TASK
In the forum thread below about picking a business name, what does the first poster plan to photograph while volunteering?

GIVEN TEXT start

# Sorry to keep asking these questions...



## Sammie_Lou (Jul 6, 2011)

How did those of you that are pros go about choosing your business name?? Also, WHEN did you choose a name??
I want to eventually (years down the road!) start some sort of pet photography business. I'm so  far from that point right now. I'm going to be volunteering at some  animal shelters/rescues, taking pictures of the adoptable animals for  their websites, to build a portfolio and get some practice. Someone on  another forum suggested that I get business cards printed up so they  have my contact info on there. Even though I'm a few years from trying  to make any money off of it, I'm thinking that I should try to come up  with a creative name to put on the cards now so that by the time I get  around to actually starting a business, people have (hopefully) heard of  me. But I'm not creative AT ALL with those sort of things and I could  use some help coming up with names. I don't really even know where to start. So, how did you do it?? Thanks in advance!


----------



## Big Mike (Jul 6, 2011)

Part of it is just thinking of something that you like...maybe brainstorm with some friends/family.

GIVEN TEXT end
DATA SHOWN start

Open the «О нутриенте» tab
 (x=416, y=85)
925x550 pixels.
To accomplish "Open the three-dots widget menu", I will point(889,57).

DATA SHOWN end

WRITTEN SOLUTION
Adoptable animals at animal shelters and rescues, for their websites.